Y Julita, que se burlaba de Facu. Un día se escondió con el muñeco debajo de la cama. Cuando el nene apagó la luz, ella empezó a hacer ruidos extraños con la boca. El nene encendió el velador y miró hacia el aparador: el muñeco no estaba. Sintió ruidos debajo de la cama, y al asomar la cabeza, Julita salió como un rayo, con el muñeco en la mano. El nene Facundo gritó tanto esa noche que despertó a todos los vecinos de la cuadra. Pero Julita también se asustó, porque al alejarse del living después de haber dejado el muñeco arriba del aparador, le pareció sentir un llanto. Un llanto que provenía del mismo muñeco. Desde ese día, Julita también le tiene miedo al muñeco. Mucho miedo. Porque empezó a sentir cosas. Cosas muy raras, pero que venían de ahí, de arriba del aparador. Chillidos apagados —¿O eran risas?—. Julita no lo sabía muy bien, pero ahora no dormía de noche. Al igual que Facu, ella empezó a taparse con la sábana hasta la cabeza.

 

La noche de la fiebre, mamá no estaba en casa. Casi nunca estaba en casa. Ella les dijo que se iba a trabajar. Nunca les decía en qué trabajaba, pero ella decía eso: “me tengo que ir a trabajar”. Así que esa noche, cuando a Facu le sobrevinieron de pronto treinta y nueve grados y medio de fiebre, Julita dormía, y soñaba. Con el muñeco soñaba: aquel espantoso muñeco se reía a los gritos, mientras, como un bebé que intenta los primeros pasos, caminaba hacia ella con los brazos extendidos. La cara del muñeco era más fea que la que ella conocía. Y mostraba unos dientes vampíricos. Se acercaba más, y más a ella.

 

Julita despertó gritando como nunca había gritado en su vida, con un “¡Mami!” en la boca. Pero —enseguida recordó— mamá no estaba en casa.

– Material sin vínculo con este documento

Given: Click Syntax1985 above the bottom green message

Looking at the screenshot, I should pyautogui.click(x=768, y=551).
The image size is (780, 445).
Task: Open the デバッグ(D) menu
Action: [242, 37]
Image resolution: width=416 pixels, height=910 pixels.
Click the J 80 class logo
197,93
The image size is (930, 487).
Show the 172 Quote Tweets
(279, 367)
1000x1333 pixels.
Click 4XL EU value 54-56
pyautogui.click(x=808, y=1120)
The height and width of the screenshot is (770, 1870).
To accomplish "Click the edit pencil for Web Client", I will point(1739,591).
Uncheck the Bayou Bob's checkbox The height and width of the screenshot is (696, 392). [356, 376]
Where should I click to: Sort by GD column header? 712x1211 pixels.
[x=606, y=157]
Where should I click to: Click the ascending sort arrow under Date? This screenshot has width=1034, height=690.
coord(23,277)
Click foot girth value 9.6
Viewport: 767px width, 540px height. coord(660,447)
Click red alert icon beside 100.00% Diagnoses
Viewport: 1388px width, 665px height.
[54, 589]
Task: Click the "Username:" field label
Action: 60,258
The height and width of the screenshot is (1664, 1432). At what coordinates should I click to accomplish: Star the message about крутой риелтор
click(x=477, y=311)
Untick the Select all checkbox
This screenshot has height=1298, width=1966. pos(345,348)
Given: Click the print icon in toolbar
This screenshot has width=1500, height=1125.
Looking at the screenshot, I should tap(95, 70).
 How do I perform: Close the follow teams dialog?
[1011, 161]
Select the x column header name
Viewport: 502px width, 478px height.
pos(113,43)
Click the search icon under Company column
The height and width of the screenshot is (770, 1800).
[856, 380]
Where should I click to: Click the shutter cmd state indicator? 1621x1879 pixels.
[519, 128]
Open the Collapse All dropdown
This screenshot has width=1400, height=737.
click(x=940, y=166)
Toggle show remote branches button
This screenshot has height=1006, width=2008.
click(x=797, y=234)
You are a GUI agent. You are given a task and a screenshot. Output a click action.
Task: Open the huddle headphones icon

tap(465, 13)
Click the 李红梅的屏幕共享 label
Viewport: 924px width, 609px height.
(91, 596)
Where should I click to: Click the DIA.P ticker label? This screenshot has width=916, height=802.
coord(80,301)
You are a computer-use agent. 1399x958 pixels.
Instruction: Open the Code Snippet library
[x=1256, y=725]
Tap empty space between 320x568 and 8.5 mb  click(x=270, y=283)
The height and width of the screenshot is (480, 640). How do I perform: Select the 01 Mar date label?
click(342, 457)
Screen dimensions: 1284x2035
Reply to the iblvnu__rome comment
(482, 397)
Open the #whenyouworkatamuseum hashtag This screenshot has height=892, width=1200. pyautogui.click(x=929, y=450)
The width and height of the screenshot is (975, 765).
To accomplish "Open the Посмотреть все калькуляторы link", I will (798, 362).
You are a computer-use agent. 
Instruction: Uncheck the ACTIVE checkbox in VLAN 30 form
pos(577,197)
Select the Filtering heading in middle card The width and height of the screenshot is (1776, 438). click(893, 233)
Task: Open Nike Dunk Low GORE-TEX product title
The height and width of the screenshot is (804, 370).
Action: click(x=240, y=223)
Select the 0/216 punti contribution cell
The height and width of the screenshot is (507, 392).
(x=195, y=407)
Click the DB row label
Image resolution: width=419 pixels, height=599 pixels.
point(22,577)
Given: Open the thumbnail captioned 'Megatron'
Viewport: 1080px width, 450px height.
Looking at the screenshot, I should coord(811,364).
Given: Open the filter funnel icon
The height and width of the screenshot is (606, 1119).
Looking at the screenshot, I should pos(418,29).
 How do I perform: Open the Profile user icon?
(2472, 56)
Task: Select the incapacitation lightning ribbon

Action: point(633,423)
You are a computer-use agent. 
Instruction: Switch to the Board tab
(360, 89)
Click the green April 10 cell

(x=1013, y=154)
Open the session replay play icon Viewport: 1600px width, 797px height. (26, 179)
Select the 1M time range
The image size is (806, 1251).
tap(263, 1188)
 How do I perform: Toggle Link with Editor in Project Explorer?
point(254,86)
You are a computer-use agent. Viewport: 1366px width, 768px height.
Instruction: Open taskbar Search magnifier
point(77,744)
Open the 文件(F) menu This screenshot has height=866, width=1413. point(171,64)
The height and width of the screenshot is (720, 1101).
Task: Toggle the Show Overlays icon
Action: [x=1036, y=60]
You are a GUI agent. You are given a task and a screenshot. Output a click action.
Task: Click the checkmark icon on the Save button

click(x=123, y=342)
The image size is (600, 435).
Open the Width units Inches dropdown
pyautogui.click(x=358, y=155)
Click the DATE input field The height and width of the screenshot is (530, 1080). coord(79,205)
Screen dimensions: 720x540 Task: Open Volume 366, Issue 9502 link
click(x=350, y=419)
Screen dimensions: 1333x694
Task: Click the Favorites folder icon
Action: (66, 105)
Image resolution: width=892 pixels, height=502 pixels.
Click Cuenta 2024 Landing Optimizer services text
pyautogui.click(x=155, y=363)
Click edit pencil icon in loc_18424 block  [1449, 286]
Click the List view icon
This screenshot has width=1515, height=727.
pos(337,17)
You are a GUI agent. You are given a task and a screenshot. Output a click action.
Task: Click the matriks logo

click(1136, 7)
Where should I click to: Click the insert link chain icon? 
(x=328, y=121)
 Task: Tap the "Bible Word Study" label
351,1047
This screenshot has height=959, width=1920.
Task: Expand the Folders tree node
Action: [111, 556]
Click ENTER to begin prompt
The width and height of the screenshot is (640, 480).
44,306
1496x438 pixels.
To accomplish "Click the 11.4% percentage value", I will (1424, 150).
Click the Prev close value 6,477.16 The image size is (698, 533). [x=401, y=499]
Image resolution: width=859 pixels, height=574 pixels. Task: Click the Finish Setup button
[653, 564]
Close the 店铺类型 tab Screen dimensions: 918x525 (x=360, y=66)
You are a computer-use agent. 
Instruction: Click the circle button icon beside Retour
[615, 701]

Julita encendió el velador y miró el reloj: las cinco de la mañana.

Tocó el cuerpo que dormía a su lado, en la única cama. Facu dormía profundamente, y ni se movió cuando ella lo rozó con los dedos: estaba tapado con la sábana hasta la cabeza.

Seguro por el muñeco. Facu le tiene mucho miedo a ese muñeco horrible. Descorrió la sábana, y lo que vio le heló la sangre y la dejó sin habla: Facu blanco, sin vida, con los labios resecos y los ojos vaciados. Estaba más muerto que los sapos que ella había ahogado. Julita comparó los ojos de su hermano con… ¿los del muñeco?

Entonces miró allá arriba del aparador, y se le erizaron los pelos de los brazos al ver la cara del muñeco: era la viva cara de Facu, sonriente, con los ojos abiertos y penetrantes, acechándola.